I have a UITableViewController that I have specified as a UISearchBarDelegate. Up until now, I had programmatically added the UISearchBar to the headerView of the table, and there were no problems.
I began to run out of screen real estate, so I decided to kill my normal UINavigationController title (which was text), and added the following code, moving my SearchBar from the table to the UINavigationBar:
// (Called in viewDidLoad)
// Programmatically make UISearchBar
UISearchBar *tmpSearchBar = [[UISearchBar alloc] initWithFrame:CGRectMake(0,0,320,45)];
tmpSearchBar.delegate = self;
tmpSearchBar.showsCancelButton = YES;
tmpSearchBar.autocorrectionType = UITextAutocorrectionTypeNo;
tmpSearchBar.autocapitalizationType = UITextAutocapitalizationTypeNone;
[self set_searchBar:tmpSearchBar];
[tmpSearchBar release];
self.navigationItem.titleView = [self _searchBar];
This code works as expected - my UINavigationBar is now a UISearchBar.
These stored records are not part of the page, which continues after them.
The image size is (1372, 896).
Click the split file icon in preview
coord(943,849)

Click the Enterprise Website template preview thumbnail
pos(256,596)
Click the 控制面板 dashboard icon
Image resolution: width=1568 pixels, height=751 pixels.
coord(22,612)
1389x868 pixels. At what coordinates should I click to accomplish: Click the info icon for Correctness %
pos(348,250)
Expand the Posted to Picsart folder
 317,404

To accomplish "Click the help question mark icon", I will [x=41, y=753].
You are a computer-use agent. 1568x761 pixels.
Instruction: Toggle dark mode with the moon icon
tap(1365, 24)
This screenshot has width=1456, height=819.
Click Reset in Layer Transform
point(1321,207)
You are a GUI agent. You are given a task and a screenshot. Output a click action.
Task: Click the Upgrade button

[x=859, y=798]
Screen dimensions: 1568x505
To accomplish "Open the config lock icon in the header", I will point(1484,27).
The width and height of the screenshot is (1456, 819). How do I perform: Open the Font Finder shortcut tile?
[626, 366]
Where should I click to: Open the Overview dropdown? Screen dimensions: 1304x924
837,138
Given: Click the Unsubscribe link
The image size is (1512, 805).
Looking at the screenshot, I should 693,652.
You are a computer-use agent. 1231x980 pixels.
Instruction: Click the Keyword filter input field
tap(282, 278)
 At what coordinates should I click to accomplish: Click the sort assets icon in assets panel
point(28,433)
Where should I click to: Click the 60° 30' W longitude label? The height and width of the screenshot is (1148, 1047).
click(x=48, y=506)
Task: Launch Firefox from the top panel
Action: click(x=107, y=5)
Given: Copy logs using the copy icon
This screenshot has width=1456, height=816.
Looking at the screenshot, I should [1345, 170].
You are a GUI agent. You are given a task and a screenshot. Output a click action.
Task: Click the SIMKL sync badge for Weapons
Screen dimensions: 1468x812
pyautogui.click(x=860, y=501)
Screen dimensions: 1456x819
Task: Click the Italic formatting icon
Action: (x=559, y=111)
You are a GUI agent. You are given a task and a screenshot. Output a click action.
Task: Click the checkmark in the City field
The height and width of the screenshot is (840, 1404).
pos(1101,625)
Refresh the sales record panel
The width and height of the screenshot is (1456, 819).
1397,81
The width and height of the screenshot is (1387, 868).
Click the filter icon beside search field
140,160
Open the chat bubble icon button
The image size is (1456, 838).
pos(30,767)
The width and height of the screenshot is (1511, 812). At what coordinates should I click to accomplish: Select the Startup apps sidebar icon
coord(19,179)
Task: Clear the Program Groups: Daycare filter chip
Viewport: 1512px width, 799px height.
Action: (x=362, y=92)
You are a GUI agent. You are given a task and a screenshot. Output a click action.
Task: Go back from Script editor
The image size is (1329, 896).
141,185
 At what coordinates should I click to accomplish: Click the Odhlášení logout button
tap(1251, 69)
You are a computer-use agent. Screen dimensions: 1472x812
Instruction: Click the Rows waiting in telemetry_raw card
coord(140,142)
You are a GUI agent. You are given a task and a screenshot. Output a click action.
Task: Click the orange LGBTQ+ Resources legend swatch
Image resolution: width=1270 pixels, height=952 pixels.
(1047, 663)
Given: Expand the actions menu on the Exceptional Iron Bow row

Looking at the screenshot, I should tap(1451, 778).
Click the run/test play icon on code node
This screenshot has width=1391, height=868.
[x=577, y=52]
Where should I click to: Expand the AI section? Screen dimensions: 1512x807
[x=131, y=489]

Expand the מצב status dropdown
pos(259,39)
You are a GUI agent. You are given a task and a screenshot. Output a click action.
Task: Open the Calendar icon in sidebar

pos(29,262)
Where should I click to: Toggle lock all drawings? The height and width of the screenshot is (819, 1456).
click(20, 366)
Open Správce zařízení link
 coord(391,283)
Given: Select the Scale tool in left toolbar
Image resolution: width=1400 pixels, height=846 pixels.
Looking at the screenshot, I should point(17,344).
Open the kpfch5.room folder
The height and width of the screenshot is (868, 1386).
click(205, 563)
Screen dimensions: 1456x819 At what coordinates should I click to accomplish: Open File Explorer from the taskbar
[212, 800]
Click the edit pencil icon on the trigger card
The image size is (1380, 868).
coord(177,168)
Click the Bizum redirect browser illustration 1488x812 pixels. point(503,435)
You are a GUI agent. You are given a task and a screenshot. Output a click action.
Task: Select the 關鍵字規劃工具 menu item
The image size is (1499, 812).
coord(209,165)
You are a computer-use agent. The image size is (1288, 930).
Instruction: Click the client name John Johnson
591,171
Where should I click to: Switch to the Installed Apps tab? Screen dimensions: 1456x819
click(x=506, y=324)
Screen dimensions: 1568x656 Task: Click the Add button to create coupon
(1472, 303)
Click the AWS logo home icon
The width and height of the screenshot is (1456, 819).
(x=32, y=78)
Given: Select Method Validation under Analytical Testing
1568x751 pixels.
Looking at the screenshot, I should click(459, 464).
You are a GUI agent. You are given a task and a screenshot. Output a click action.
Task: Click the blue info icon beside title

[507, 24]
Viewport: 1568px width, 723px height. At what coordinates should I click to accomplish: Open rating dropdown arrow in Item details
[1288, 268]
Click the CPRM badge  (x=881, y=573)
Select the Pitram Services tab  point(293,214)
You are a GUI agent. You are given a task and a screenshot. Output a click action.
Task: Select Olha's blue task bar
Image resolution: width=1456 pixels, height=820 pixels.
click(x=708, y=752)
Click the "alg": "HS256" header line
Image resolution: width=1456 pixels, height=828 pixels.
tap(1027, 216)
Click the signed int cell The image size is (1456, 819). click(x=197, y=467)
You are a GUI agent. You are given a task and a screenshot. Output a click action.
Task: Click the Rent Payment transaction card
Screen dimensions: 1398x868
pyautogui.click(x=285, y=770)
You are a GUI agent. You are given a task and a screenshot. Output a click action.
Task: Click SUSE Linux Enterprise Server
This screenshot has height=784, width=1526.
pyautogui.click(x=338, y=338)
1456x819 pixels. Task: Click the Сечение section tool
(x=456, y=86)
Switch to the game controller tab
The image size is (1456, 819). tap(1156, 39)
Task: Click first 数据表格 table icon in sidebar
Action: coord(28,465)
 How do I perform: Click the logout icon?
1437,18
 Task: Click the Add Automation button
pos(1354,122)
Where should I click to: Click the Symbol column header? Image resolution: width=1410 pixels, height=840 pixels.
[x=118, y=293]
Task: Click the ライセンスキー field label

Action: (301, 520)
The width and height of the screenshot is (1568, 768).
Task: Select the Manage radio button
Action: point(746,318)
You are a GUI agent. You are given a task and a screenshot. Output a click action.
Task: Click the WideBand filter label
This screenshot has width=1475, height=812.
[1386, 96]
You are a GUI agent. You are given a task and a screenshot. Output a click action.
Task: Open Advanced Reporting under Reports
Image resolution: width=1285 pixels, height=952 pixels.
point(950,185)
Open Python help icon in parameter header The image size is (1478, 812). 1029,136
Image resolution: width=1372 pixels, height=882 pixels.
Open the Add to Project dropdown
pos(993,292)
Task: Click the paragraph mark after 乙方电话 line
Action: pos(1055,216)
However, my delegate method:
/** Only show the cancel button when the keyboard is displayed */
- (void) searchBarDidBeginEditing:(UISearchBar*) lclSearchBar
{
lclSearchBar.showsCancelButton = YES;
}
...is no longer being called. I've breakpointed, and I've confirmed that the UISearchBar's delegate is indeed self, the view controller. Oddly, this delegate method is still called just fine:
/** Run the search and resign the keyboard */
- (void) searchBarSearchButtonClicked:(UISearchBar *)lclSearchBar
{
_deepSearchRan = NO;
[self runSearchForString:[[self _searchBar] text] isSlowSearch:NO];
[lclSearchBar resignFirstResponder];
}
Any ideas why UINavigationBar is swallowing my delegate calls?? What am I missing?